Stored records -
:::::
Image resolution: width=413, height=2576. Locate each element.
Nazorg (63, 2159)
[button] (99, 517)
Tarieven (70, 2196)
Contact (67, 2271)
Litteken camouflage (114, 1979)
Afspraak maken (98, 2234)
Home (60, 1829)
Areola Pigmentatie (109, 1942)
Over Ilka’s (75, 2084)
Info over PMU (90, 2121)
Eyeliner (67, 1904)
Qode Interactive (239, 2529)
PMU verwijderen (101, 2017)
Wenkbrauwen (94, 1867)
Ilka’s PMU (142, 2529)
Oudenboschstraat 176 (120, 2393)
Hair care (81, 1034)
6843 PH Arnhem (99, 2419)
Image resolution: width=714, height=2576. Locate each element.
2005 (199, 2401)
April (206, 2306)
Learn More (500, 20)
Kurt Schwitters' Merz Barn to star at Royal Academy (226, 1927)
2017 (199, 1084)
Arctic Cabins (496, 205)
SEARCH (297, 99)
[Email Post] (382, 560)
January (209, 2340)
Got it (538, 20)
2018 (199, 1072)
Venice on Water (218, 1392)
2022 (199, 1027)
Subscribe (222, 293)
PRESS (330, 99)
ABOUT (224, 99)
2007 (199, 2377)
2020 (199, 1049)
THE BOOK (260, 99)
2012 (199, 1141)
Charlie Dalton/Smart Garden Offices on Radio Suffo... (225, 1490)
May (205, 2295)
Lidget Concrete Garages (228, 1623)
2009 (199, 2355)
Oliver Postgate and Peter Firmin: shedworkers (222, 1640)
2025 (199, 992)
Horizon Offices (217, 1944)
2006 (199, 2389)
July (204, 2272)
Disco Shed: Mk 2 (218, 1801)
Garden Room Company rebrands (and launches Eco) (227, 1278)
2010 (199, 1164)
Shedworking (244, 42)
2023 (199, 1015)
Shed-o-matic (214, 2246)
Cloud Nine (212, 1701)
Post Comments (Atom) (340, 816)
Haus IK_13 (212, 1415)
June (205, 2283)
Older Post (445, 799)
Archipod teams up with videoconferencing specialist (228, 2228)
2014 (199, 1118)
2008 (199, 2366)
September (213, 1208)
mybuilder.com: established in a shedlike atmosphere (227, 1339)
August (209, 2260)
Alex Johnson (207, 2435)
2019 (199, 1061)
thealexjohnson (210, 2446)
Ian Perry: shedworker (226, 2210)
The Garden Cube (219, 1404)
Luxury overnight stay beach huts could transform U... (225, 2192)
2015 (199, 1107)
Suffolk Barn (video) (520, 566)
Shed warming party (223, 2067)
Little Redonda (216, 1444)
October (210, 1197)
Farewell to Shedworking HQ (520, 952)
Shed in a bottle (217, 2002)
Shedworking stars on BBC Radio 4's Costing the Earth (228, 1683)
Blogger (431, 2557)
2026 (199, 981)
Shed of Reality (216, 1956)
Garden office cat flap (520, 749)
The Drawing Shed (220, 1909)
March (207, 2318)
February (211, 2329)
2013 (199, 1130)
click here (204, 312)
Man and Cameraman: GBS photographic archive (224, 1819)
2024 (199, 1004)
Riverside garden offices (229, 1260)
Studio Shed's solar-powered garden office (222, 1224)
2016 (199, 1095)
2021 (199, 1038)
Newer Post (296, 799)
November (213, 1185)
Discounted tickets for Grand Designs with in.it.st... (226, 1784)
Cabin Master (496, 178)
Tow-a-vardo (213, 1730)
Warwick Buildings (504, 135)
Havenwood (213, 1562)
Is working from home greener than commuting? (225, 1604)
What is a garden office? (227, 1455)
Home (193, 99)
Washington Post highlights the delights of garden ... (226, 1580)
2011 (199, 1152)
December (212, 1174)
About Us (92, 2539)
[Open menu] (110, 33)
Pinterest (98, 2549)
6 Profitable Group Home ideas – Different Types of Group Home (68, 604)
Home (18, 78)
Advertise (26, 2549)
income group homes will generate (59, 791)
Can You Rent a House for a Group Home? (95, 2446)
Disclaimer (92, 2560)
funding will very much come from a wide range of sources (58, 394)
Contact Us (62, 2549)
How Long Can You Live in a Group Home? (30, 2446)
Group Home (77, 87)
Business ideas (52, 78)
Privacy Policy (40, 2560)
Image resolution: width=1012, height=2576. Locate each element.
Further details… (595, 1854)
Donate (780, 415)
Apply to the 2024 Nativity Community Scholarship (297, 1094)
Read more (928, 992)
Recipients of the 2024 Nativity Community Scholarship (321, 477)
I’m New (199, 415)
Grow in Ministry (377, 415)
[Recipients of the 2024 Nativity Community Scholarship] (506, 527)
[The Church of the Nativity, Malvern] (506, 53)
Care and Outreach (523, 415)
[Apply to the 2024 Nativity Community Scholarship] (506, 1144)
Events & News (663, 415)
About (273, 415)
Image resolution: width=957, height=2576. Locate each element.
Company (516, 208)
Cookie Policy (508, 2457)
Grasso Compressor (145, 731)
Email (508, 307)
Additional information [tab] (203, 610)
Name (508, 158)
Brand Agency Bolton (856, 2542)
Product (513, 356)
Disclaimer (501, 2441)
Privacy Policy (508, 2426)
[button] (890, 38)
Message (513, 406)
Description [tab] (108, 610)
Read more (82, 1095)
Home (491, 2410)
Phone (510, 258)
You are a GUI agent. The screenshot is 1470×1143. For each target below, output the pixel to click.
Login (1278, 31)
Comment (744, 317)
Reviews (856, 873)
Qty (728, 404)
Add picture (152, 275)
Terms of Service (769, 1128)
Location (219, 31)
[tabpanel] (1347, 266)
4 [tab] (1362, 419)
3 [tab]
:::::
Action item - Only the lines above from the one with "April (206, 2306)" through the one with "Charlie Dalton/Smart Garden" should be duplicated, character for character.

Result of the exercise -
April (206, 2306)
Learn More (500, 20)
Kurt Schwitters' Merz Barn to star at Royal Academy (226, 1927)
2017 (199, 1084)
Arctic Cabins (496, 205)
SEARCH (297, 99)
[Email Post] (382, 560)
January (209, 2340)
Got it (538, 20)
2018 (199, 1072)
Venice on Water (218, 1392)
2022 (199, 1027)
Subscribe (222, 293)
PRESS (330, 99)
ABOUT (224, 99)
2007 (199, 2377)
2020 (199, 1049)
THE BOOK (260, 99)
2012 (199, 1141)
Charlie Dalton/Smart Garden Offices on Radio Suffo... (225, 1490)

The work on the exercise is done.